We asked passersby to show us where their ancestors originated by pinning it on our map. Most people were excited and proud to find the place and add their pins. Predictably, many of us have our roots throughout Europe; Germany, Finland, Norway as expected, but we’ve got pins on France, Belgium, Italy, Switzerland, Great Britain. But then we had South Korea, Guam, Brazil, Greenland, Russia, China, Nigeria, and Ethiopia. There were a rare few who didn’t know. There were also those who were adopted did not know.
I was surprised, as many St. Cloud locals had no idea from where their families came. If you don’t know your ancestry, it’s often a joy learning about the places your family originated–new traditions, food, books, music, maybe a desire to travel there? Google is a fabulous tool, and there’s a lot of free information online. Try Googling your last name + country of origin. That’s an easy start for most.
Yesterday I read an article, a post from Green Card Voices by Tea Rozman Clark, showing photographs of immigrants who came through Ellis Island. It was called “These Are The Real Faces of America,” by Erin Kelly.
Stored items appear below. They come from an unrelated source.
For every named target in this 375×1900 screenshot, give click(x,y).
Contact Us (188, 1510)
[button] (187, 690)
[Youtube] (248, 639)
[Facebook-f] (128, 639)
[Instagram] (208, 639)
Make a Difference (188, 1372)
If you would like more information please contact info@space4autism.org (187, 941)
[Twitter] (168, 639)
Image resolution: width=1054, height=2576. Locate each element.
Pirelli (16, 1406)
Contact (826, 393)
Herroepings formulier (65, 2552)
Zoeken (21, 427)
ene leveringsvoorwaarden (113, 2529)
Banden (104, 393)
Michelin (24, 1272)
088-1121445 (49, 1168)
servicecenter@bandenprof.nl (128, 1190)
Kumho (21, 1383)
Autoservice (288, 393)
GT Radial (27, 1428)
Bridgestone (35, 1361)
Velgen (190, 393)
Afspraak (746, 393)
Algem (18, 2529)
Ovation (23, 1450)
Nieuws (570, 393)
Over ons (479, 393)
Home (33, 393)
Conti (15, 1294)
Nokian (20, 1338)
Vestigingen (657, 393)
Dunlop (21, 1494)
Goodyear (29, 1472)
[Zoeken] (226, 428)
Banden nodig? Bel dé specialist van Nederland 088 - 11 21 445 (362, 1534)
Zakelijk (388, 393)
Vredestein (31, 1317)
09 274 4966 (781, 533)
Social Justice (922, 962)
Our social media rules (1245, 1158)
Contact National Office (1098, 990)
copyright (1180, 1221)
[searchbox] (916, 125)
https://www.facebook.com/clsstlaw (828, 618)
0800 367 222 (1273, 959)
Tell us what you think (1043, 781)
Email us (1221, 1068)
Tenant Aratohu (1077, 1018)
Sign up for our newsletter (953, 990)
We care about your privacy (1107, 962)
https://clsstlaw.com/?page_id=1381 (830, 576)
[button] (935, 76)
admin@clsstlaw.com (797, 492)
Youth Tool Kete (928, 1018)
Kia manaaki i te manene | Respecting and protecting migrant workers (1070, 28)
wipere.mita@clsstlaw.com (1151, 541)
The photos capture American diversity from as early as 1880. Albania, Algeria, Romania, Russia, Italy. Christian, Jewish, Muslim, among others. They came in their traditional apparel. It shares with the reader what it was like for our ancestors as they arrived to Ellis Island, the processes it entailed. New immigrants were given free food because so many of them arrived hungry, some starving. Reading the article made me proud to be an American, because this is how I see America. We have always been a nation of immigrants.
It also reminds me that my own family came through Ellis Island, and I will be forever proud of them for coming to America from Italy, not knowing English, not having more than a few dollars, or a job or a place to live lined up. It was hard work learning English, getting jobs that paid enough, dealing with ethnic stereotypes, not to mention setting up a home, having a family and having a successful business. It took a while, all that work, and they became proud American citizens.
And now fast forward to 2016: I am angry and embarrassed to see how immigrants are treated as they come to our country for the very same reasons my family did. Unless you are Native American, your relatives, too, came from somewhere else. Get curious…find out where! Again, try Google: your last name + country of origin. You’re not “from” Minnesota, I assure you.
Now, do some Googling of what it was like for your great great great grandparents to leave their countries, families, communities, with the clothes on their backs, maybe a kid or two, and sail to a place (not on a cruise ship, mind you), about which they’d only heard. How upon arrival to their new towns, they were made fun of for their heavy accents, strange clothes, weird smelling food, and different customs. My family experienced this in my lifetime. Being called a Wop, a Dago, and EYEtalian, a Mafioso. I have friends from different backgrounds who have experienced this as well. It was hard on kids, and hard on their parents to see their kids made fun of.
I’m hoping that if you learn about what your ancestors went though to come here and a make life here you’ll see the sacrifices they made, and see all the things they endured as well as the successes they achieved.
They did not do all this to enable you to feel superior to others who are newly here, reaching for the same stars as your ancestors did.